Add-Content -Path $file -Value $timestamp
The code is used to write the current datetime into a text file on the Desktop. Every time we log in, the current datetime will be added to a new line in the output_time.txt file when we execute this script from Task Scheduler.
Once the PowerShell script is ready, save it and note the location where you saved it.
Note: You may need to test-run the script at this point to ensure that it contains no syntax errors in it.
Step 2: Open Task Scheduler
Next, we need to open the Task Scheduler. You can do that in two ways:
- Search for it in the Start Menu or,
- Press Windows Key + R on the keyboard, type “taskschd.msc”, and hit ENTER.
The following Figure shows how to search for the Task Scheduler from the Start Menu.
Step 3: Create a New Task
In the Task Scheduler App, click “Task Scheduler Library” in the left pane, then click “Create Task” in the right pane to create a new task.
Step 4: Customize your New Task
After going through Step 3, you will land on a page like this with five tabs we can modify.
On the “General” tab
You need to provide the following information:
- Name: provide the name of your task,
- Description: a brief description of what the task will do,
- Security options: You can choose “Run whether user is logged on or not” and check the “Run with highest privileges”. That allows the script to be executed with admin rights.
Once done, go to the “Triggers” tab.
On the “Triggers” tab
Click “New” to create a new trigger for the task (a new window will be launched). Go to the new window, and select “at log on” or “at startup” as the trigger.
“At startup” means the task will run when the computer starts even before the user logs on, and “at log on” means that the task can only be executed when a specific user or any user logs on, depending on how you set it up.
On the “Actions” tab
On “Actions”, click “New” to create an action for the task (a new window will open). On the new window, under “Action”, select “Start a program”.

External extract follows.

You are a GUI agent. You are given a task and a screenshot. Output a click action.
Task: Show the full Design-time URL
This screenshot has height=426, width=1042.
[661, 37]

Then, under “Program/ script”, enter “powershell.exe”, and under “Add arguments”, enter the path to the PowerShell script you created in Step 1 (it is safer to provide a full path). In my case, the path is:
On the “Conditions” tab
Some conditions in this tab may affect the execution of your script. For example,
The execution, by default, cannot be started if your computer is running on battery power (that is, not charging).
You can change that by unchecking the “Start the task only if the computer is on AC power”.
Step 5: Save the task and test it
Once you have completed Step 4, your task should be ready for deployment. Save it by clicking “OK”, then test it by logging out and back in to see if the script is executed automatically.